BY Nancy Scola | Thursday, February 25 2010

Credit: Organizing for America

Conservative dominance of the airwaves is taken as an article of faith, but Organizing for America is rolling out a new project that intends to equip progressives with the tools to get their voices heard on talk radio. They're calling it "On the Air."

The way is works is that supporters are prompted with the call-in number for a talk radio show that discusses political topics and the option to to listen to the show live. When the timing's right, the volunteer can call the number provided. Importantly, OFA's troops are asked to report back on whether they got on air, and how the call went.

Credit:Organizing for America

On the Air is a shiny new tool, no doubt. But what might be more important for the long-term prospects of Organizing for America -- and its ability to provide back-up to Obama's agenda -- is how On the Air was engineered in the first place.

Organizers say that when they began the radio project, they found that there was no one good database of call-in numbers for the many talk radio shows that dot the United States.

So OFA built a program, called Groundswell, that slices up certain organizational tasks into discrete bits that can be accomplished by individuals but add up to a substantial effort, a la the crowdsourcing efforts of Pro Publica's distributed Reporting Network.

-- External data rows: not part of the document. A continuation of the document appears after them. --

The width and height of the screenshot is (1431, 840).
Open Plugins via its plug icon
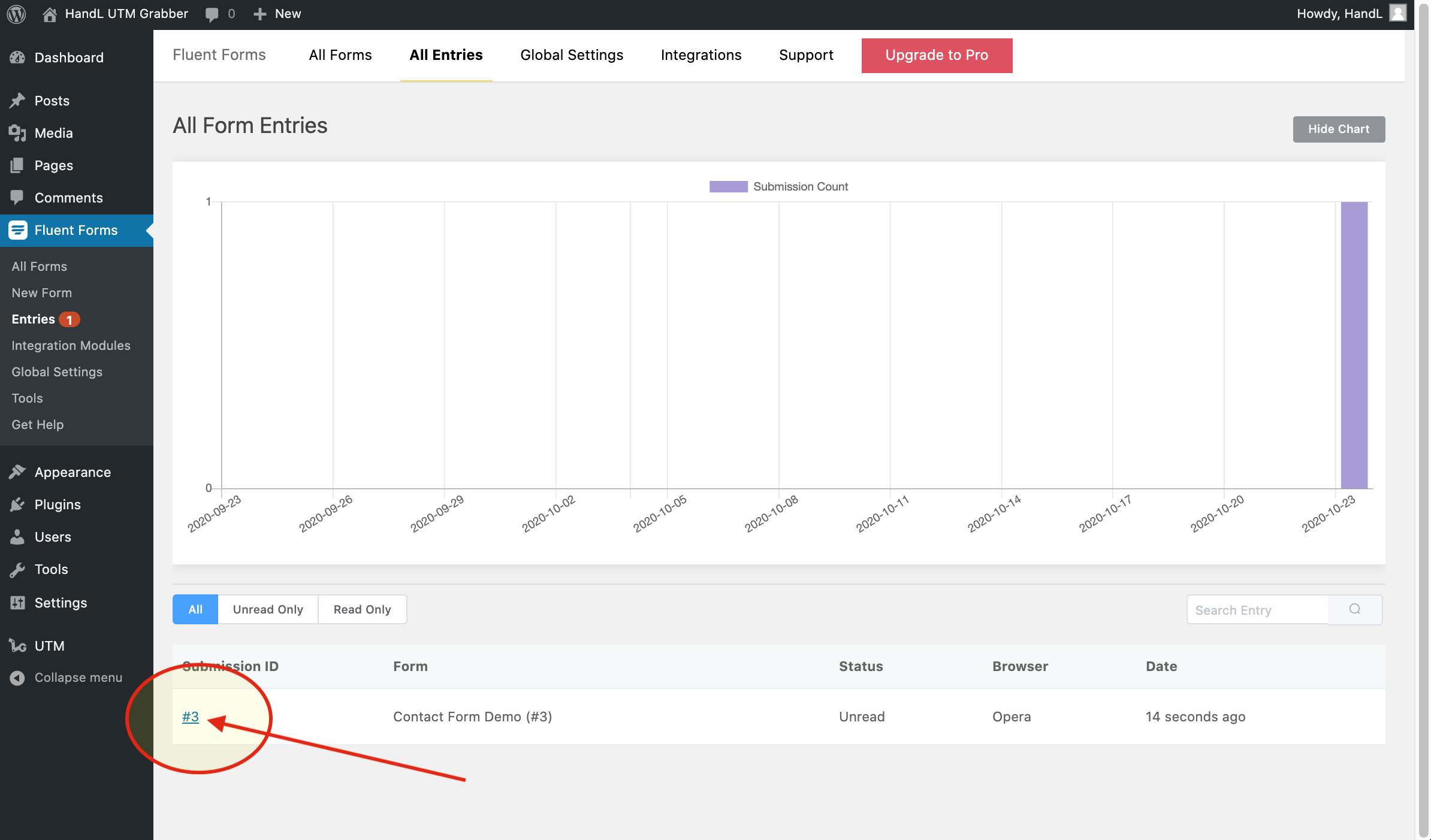17,504
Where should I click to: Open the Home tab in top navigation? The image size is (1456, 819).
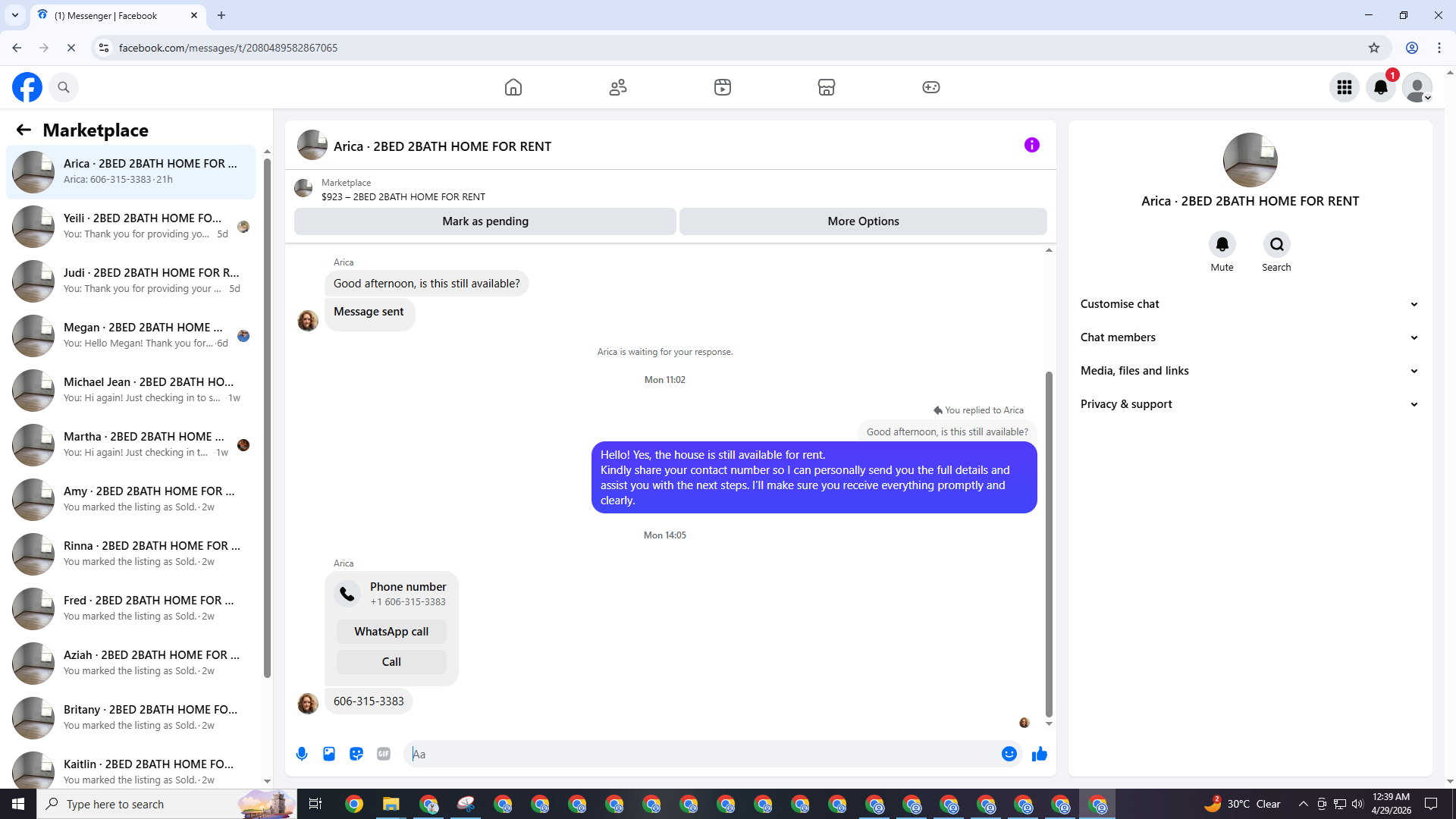(513, 87)
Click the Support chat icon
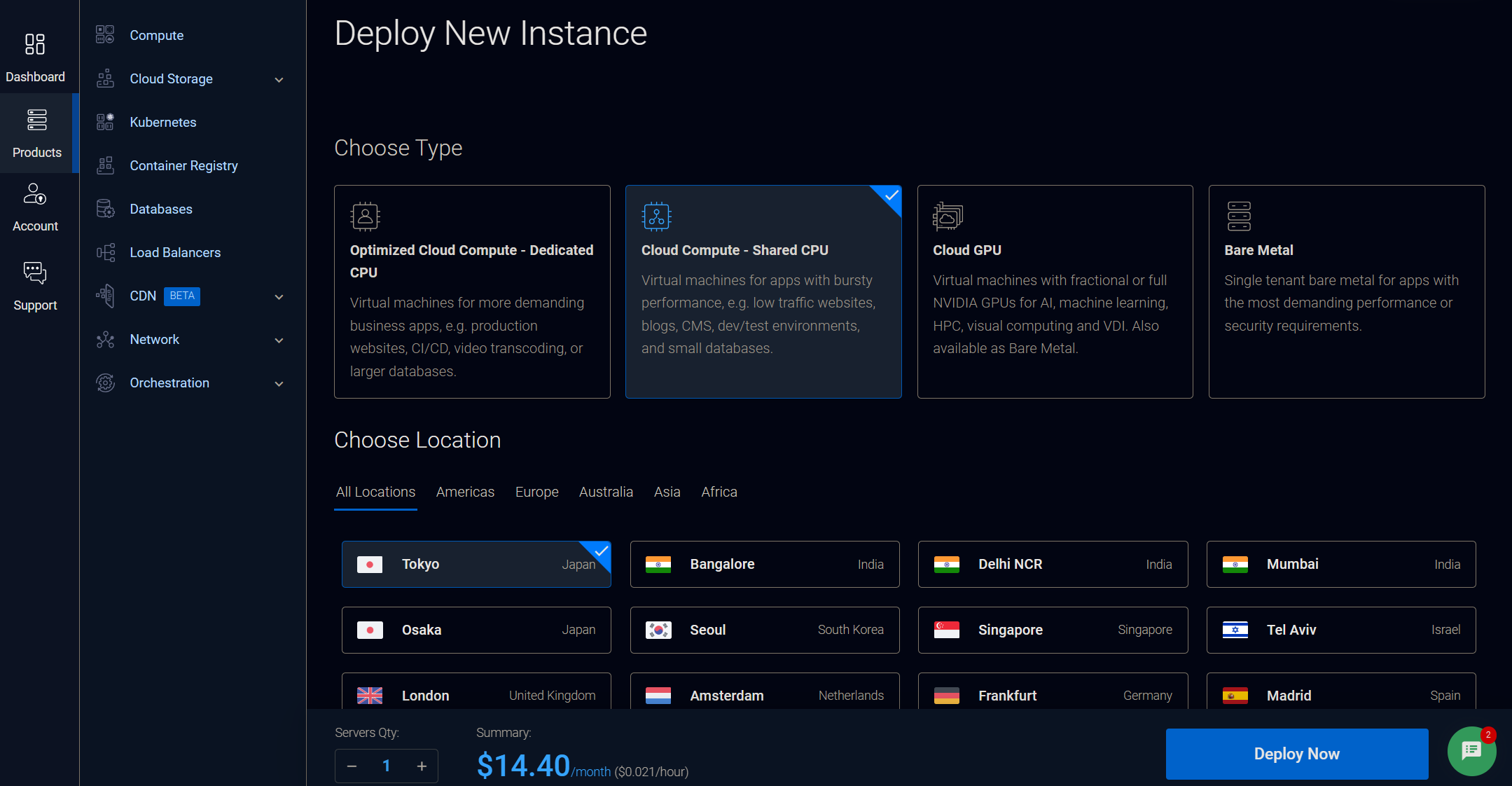Screen dimensions: 1512x786 (x=36, y=273)
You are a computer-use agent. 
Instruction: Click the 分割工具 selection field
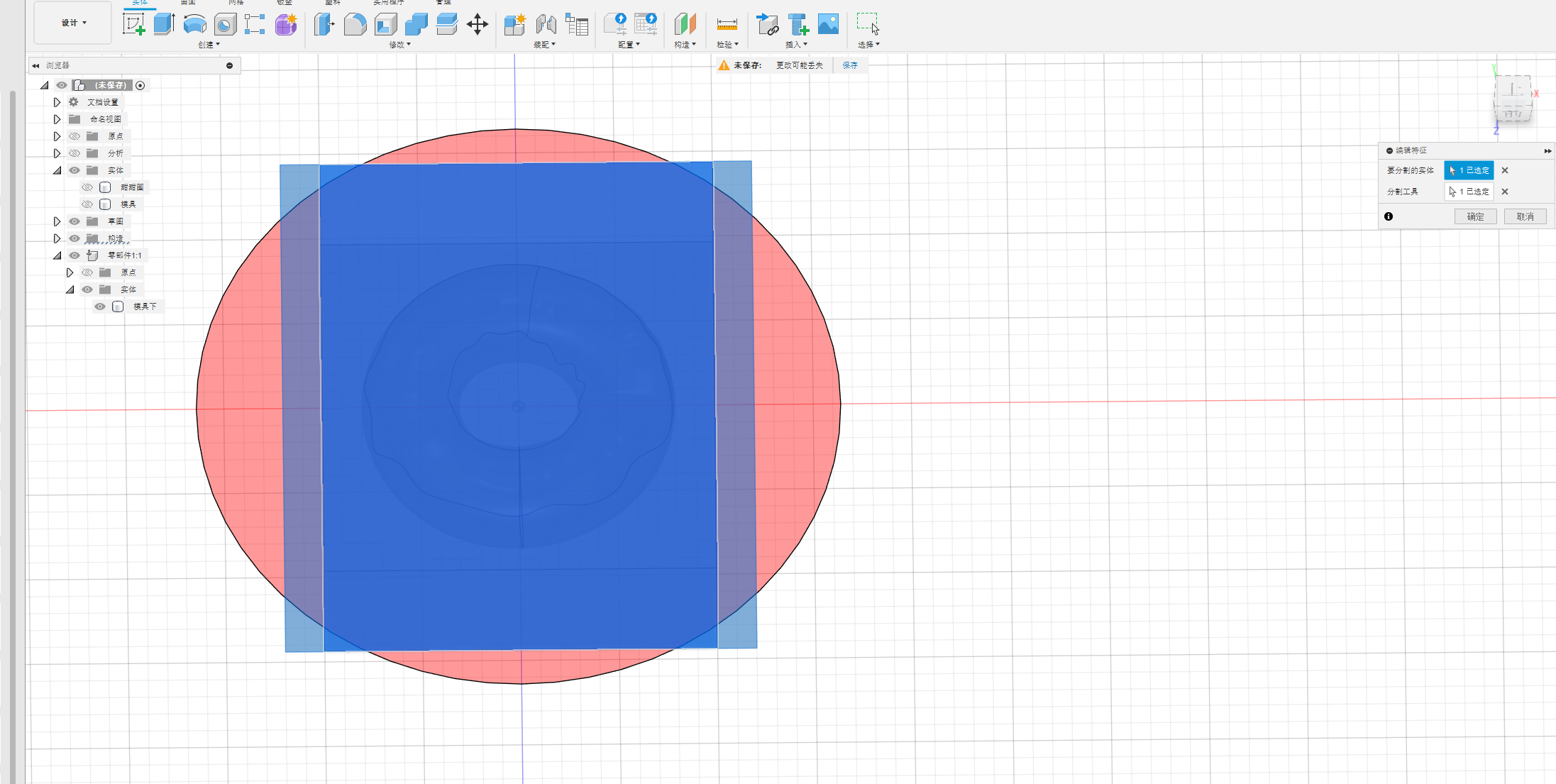pyautogui.click(x=1469, y=192)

The benefit for volunteers is that it gives them achievable, tangible tasks to do that fit into the nooks and crannies of their day to day lives. The benefit for OFA is that they get buy in to the organization's missing that also has the effect of multiplying the organizing efforts that those on the Democratic National Committee's payroll might hope to achieve.

Organizing for America's new media director Natalie Foster says that both On the Air and Groundswell are part of a drive within Organizing for America to encourage experimentation and creativity amongst staff, particularly those staff with the programming chops to pull something like this off.

The projects, says Foster, "demonstrate what’s great about the 'labs' concept, and having software engineers embedded with our New Media team. Building out the DNC/OFA Innovation Labs was an early decision last year, and Nathan Woodhull does a great job leading that team."